そして魔石の入ったマガジンは少し多めに、それと薄い鉄板で作った20枚の標的を王宮騎士団へ持参した。
「レオノール団長様はいらっしゃいますか?」
「団長は現在王宮に行かれてますが、陛下と打ち合わせ中ですので少しお待ちいただけますか?」
「大丈夫です、打ち合わせが終わるまでお待ちしますよ」
「ノーマウント騎士爵殿が訓練場にいらっしゃっていることをお伝えしておきますね」
「ありがとうございます。お願いします」
(あー、陛下の事だからここに来そうな予感がする。複数持って来て良かった)
「アルフレッド君、よく来たね」
「陛下もお元気そうで何よりです」
「アルフレッド君が来てるって副団長が言ったから、自分も行くって聞かないんだよ」
「だって、美味しそうな匂いしかしないだろう? 訓練場だなんて」
やはり訓練場てとこに食い付いてきたらしい。
「で、今日はどうしたんだい?」
「実はトラビンさんに頼んでいた魔道ライフルが7割ほど出来ていますので、問題がないか試し撃ちをさせていただけないかと思って来たんです」
「7割っていうと、70本が出来たって事だよね」
70挺、数え方は“挺”だけど。まあいいか。
「はい、そうですね」
「で、今日は何本持ってきたんだい?」
「4本です」
「じゃあ、私も試し撃ちさせてもらっていいよね」
「あー、はい」
(やっぱり、ライフル射撃競技をやってもらおうかな)
「では折角だから、皆さんにはこれから競技をしてもらいます」
「これで? 競技が出来るのかい?」
「はい。ライフルの競技は、的を狙います。的には中心に近くなるにつれて得点が高くなっていて、どれだけ多くの得点を得るかによって優劣を決めるのです」
俺は、説明しながら的を見せる。地球で使われているライフル射撃競技の標的によく似たものだ。
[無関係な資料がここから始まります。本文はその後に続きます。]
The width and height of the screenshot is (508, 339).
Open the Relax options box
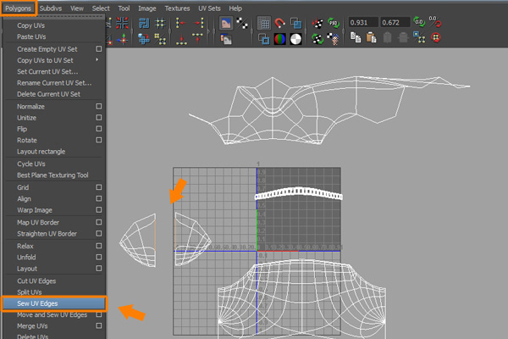[x=99, y=245]
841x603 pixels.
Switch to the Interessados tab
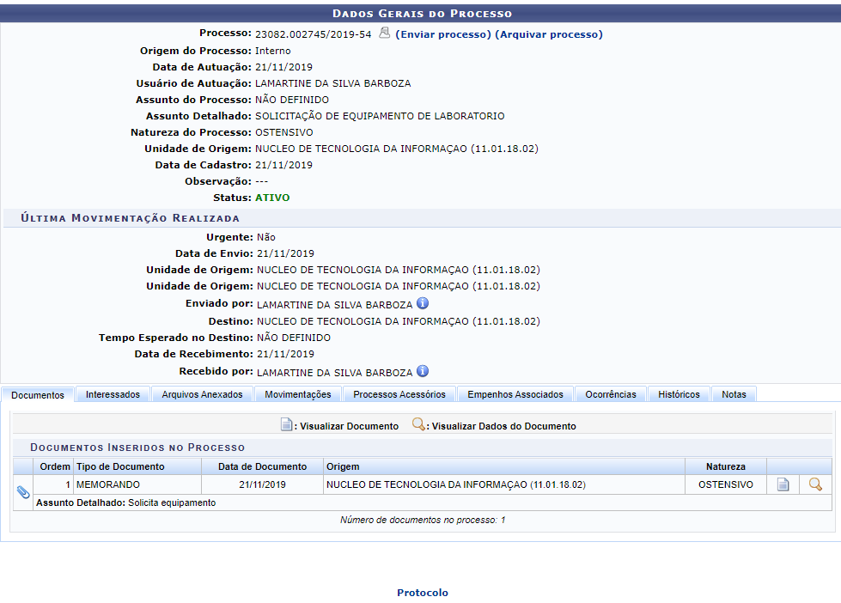[x=113, y=394]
「なるほど、真ん中にあたれば10点、真ん中からずれていくと1点ずつ減ってゆき、この円の外側だと0点って訳だ。分かり易いね、面白そうじゃないか!」
「1つの標的には、皆さんそれぞれ10回ずつ撃ってもらい、ライフルをローテーションで替えてもらって4つのライフル全てを打ち終わったら集計します。だから最高得点は400点になりますね」
魔道ライフルには若干のバラツキがある。4挺全てのライフルを使った結果で判断すれば不公平は無くなるという訳だ。
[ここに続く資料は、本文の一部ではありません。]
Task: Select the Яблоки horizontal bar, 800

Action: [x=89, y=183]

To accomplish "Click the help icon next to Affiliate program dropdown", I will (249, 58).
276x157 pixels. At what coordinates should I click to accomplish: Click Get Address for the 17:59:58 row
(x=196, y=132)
「標的までの距離は100マタール。1回撃つ毎にどこに当たったかを確認して微調整すると良いと思います」
作った標的は直径が1m。地球の競技用”ライフル300m標的”と同じ大きさだ。
「今回は陛下が加わりますので、王宮チームとして陛下とレオノール団長。製作者チームとしてトラビンさんとジムの4名で競技してもらいます」
チーム分けはこの場で考えたが、チーム対戦とした方がこの際よかろう。その方が、個人戦より燃えるというものだ。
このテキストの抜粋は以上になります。